There was nothing in the Statement about fiscal measures that could really have started to make a difference: nothing about a graduated stamp duty according to energy performance certificate ratings; nothing about reinstating graduation of vehicle excise duty by fuel efficiency, scrapped by the Government in 2017, except for first-year purchases; and nothing about the windfall tax on the profits of the oil and gas companies that the Liberal Democrats have proposed, as has the Labour Party. That money could have supported vulnerable households that will suffer immensely from when the energy price cap rises take effect tomorrow.

I had a case brought to my attention only yesterday: a household of three disabled people whose energy supplier sent an email saying that their bill had gone up and that the direct debit would be increased automatically. It did not reference how much it would go up to; you had to go online and access an account to see that it had gone up from £264 a month to £981. People cannot afford those sorts of price rises, and the Government had the opportunity to take more action to support them. As the noble Lord, Lord Bourne, said, more should have been done on the warm homes discount, and more should have been done to support vulnerable people, particularly those who require electricity to support medical devices, who are facing real crisis over these energy issues.

More could have also been done for our energy-intensive business users if we had taken some of those super, unexpected profits from the oil and gas companies. Instead, the Government chose to take a 5p cut in fuel duty. Most of that will not be felt by the public, either because it is not passed on or because it is absorbed by rising prices anyway. The signal it sends is the wrong one. The Chancellor will find that, although he claims that he will reinstate that 5p cut in a year’s time, politically that will be almost impossible. I would be very surprised if it happened. At the same time, public transport fares are going up as services are cut, sending exactly the wrong signals.

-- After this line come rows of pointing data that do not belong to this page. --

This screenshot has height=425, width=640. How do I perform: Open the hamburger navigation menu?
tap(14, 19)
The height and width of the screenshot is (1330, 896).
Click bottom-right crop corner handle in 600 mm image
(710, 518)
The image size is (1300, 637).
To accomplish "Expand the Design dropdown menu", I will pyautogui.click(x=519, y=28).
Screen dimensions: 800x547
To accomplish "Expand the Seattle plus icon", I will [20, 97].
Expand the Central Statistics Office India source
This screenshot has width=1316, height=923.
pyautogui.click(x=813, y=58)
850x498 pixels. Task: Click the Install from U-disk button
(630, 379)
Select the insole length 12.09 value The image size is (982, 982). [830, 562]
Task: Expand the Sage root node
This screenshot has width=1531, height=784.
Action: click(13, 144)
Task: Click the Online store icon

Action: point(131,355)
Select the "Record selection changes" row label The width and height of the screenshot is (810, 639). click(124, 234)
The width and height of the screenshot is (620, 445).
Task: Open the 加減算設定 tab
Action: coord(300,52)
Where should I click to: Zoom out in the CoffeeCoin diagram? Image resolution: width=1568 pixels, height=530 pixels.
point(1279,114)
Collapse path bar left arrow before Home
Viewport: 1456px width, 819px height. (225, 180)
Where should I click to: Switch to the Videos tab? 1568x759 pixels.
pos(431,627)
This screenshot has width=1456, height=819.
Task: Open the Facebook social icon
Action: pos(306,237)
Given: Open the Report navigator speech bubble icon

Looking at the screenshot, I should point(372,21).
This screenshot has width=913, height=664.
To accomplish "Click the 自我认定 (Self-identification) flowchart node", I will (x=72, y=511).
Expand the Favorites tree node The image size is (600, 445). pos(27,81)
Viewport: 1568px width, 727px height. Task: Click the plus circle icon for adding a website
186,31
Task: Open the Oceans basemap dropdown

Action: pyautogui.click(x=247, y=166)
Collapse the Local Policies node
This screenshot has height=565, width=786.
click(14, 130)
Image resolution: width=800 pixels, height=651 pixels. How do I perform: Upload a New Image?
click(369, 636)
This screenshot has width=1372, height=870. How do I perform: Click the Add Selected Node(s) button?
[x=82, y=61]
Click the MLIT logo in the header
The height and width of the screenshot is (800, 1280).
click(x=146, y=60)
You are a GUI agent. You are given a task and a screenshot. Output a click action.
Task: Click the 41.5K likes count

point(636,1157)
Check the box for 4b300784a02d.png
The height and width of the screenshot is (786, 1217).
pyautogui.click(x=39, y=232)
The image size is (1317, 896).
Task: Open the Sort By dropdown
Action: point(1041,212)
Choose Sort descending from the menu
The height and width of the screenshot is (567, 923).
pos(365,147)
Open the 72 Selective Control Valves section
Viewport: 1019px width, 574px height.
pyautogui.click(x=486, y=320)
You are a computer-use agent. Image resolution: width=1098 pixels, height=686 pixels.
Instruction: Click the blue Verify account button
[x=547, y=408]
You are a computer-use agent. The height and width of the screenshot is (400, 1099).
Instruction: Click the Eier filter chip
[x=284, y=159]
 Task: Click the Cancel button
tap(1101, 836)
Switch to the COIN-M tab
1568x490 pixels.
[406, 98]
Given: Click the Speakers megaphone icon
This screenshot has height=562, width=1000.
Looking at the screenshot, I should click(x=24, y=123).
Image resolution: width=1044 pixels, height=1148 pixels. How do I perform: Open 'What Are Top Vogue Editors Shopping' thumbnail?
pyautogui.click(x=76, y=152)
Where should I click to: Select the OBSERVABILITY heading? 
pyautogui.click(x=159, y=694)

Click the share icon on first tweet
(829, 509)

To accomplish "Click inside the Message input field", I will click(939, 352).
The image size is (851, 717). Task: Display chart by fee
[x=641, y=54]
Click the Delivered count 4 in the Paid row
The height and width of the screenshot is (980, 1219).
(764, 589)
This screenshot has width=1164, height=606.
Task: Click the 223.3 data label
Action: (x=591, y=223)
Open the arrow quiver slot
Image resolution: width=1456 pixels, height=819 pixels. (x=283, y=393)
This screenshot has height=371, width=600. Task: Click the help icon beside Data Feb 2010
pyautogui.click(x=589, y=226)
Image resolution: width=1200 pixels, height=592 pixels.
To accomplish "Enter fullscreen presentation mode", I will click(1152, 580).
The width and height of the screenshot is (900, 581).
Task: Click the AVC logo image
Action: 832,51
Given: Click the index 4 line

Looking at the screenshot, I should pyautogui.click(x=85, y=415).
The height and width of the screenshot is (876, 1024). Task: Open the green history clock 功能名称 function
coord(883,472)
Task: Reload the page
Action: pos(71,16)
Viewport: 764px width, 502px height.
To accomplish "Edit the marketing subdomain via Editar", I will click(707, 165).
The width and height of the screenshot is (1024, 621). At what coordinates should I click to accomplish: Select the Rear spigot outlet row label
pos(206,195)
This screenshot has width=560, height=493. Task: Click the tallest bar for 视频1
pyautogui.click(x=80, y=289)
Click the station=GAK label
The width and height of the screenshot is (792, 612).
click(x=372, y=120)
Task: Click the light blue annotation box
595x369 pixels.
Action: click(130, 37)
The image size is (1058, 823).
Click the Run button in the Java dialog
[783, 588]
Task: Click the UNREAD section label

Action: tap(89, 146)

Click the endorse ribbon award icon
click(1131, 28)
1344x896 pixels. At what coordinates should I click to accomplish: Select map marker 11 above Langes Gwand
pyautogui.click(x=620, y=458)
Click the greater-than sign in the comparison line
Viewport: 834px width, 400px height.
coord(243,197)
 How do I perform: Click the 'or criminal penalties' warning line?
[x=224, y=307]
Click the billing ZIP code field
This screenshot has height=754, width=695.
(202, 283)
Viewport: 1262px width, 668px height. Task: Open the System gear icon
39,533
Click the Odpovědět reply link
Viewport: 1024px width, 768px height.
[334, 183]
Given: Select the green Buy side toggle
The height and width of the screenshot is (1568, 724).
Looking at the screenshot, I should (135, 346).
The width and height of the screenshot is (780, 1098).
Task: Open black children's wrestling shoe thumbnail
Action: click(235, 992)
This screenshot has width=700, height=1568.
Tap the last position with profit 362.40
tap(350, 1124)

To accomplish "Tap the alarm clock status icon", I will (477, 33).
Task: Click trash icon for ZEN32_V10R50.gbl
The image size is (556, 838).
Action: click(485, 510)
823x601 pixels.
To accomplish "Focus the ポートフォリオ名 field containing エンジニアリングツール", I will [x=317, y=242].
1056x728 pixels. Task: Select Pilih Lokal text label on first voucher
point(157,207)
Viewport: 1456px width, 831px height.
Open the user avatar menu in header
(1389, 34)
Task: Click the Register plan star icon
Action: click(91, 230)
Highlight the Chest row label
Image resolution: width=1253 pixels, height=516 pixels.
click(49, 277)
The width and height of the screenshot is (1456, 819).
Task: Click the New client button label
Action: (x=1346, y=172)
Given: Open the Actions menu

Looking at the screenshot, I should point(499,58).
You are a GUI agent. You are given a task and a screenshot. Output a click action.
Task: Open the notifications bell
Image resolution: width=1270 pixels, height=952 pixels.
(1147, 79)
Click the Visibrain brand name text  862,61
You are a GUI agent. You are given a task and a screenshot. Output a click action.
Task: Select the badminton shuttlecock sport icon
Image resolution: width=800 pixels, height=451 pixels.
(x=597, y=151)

The most efficient things to do in the face of an energy and climate crisis would have been to really focus on energy demand reduction. Where was the urgent action to bring forward a national plan to upgrade the energy efficiency of commercial and domestic premises? Where was the skills initiative to ensure that we can actually deliver it, and not end up with another failure like the green homes grant scheme? The CBI made clear in its call for action ahead of the Spring Statement the central importance of this issue: the first of its asks was to close the public investment gap on improving the energy efficiency of buildings. But what did the Statement have to say about that? Absolutely nothing. What did it have to say about investment in energy storage and use? Absolutely nothing. What did it have to say about taking forward ideas about a carbon budget adjustment mechanism to ensure that, as our businesses decarbonise, they are able to be competitive?

The Chancellor may have cut fuel duty, but he is asleep at the wheel so far as climate change is concerned. Despite the fact that the UK remains the chair of COP 26 until later this year, it was clear as soon as the Glasgow summit had ended that the Government were going to squander the opportunity to lead and to bring the world with them. This Statement is simply confirmation of that fact and the lack of ambition and urgency on the Government’s part as regards climate change.